You used to be able to walk down the aisle of a natural foods store, and tell just by looking at the packaging which products didn't have any bad chemicals or dangerous ingredients in them. All natural products were:

  • wrapped in ugly brown paper packaging
  • sold in bulk out of grimy vats
  • tied up with hemp string
  • utterly devoid of luxury and prettiness

But then the ugly eco-duckling of natural products was captured by the girls in marketing and given a glamorous make-over. Today there are hundreds of organic, natural, and green products that you want to buy just for the pretty ribbon on the box. Here's the problem: Now that it's cool to be natural, and you're allowed to have pretty packaging, it's almost impossible to tell which products are healthy and safe, and which ones are just really, really well packaged.


It was the safety mystery that prompted Professor Dara O'Rourke to check out the sunscreen he was putting on his five year old daughter Minju. To his horror, it contained a toxic ingredient. But he was only able to figure that out because he was a researcher at University of California-Berkeley and had access to detailed information.

Dara was inspired to make it easier for parents, and all of us, to figure out what's in the stuff we put on our bodies and sort out all the pretty marketing claims of "green" products. The result is GoodGuide, a one stop site for you find out how safe and eco-friendly a product really is.

DIRECTIONS
(a) Decide whether each statement agrees with the GoodGuide passage. Answer yes or no for each, and quote the passage's deciding words exactly.
(i) Natural products were once sold in bulk out of grimy vats.
(ii) Dara O'Rourke worked as a researcher at Stanford.
(iii) The sunscreen he checked turned out to have no toxic ingredients.
(b) Using the GoodGuide passage, answer each question on its own line:
(i) What were natural products once tied up with?
(ii) What product did Dara O'Rourke check before putting it on his daughter?
(iii) What is the name of the site that resulted from his effort?
(c) Resume the GoodGuide passage directly after its last sentence and carry it forward.
The items after this GoodGuide passage play no part in the work set here.

RECORDS SUPPLIED
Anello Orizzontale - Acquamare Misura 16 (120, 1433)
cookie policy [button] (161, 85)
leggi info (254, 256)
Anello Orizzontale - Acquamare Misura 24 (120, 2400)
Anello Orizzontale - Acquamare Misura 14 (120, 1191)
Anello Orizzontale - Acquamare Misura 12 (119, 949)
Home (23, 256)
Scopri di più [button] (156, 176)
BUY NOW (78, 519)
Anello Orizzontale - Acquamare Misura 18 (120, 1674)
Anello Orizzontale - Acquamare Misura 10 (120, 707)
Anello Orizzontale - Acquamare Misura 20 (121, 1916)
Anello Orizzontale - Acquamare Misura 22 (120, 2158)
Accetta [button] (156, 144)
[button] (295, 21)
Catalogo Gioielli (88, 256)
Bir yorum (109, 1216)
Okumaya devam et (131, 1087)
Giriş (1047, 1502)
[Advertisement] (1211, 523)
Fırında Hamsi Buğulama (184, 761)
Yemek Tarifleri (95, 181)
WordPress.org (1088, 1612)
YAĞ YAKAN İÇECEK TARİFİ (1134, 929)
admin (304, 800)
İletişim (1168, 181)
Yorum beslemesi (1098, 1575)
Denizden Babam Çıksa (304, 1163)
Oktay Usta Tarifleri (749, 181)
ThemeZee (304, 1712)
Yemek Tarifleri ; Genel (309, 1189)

ANSWERS BY ITEM
(a)
(i) Yes: "sold in bulk out of grimy vats"
(ii) No: "he was a researcher at University of California-Berkeley"
(iii) No: "To his horror, it contained a toxic ingredient."

(b)
(i) Hemp string
(ii) Sunscreen
(iii) GoodGuide

(c)
Some serious brain power went into setting up this site -- the team includes scientists, consumer researchers, technologists and industry professionals coming from Google, Amazon, eBay, PayPal, Intuit, MIT and the University of California. They're geniuses at reading the labels -- and analyzing that list of ingredients -- so you don't have to be!

The GoodGuide site is totally easy to use, and has a surprising amount of information. There are about 70,000 products in the system, with more being added. In addition to beauty products, you can search for information on food, toys, and household products, like cleansers. Everything has a rating, from 1-10, which takes into account the ingredients in the product, the company's environmental practices and how it compares to similar products.

The functionality also extends to purchasing. You can see the average price, find a local place to buy it, or order it online from amazon or thefind.com. And members can write reviews of the products, providing another whole dimension of information.

You can still try to judge a product by it's packaging, but with GoodGuide, now you don't need to!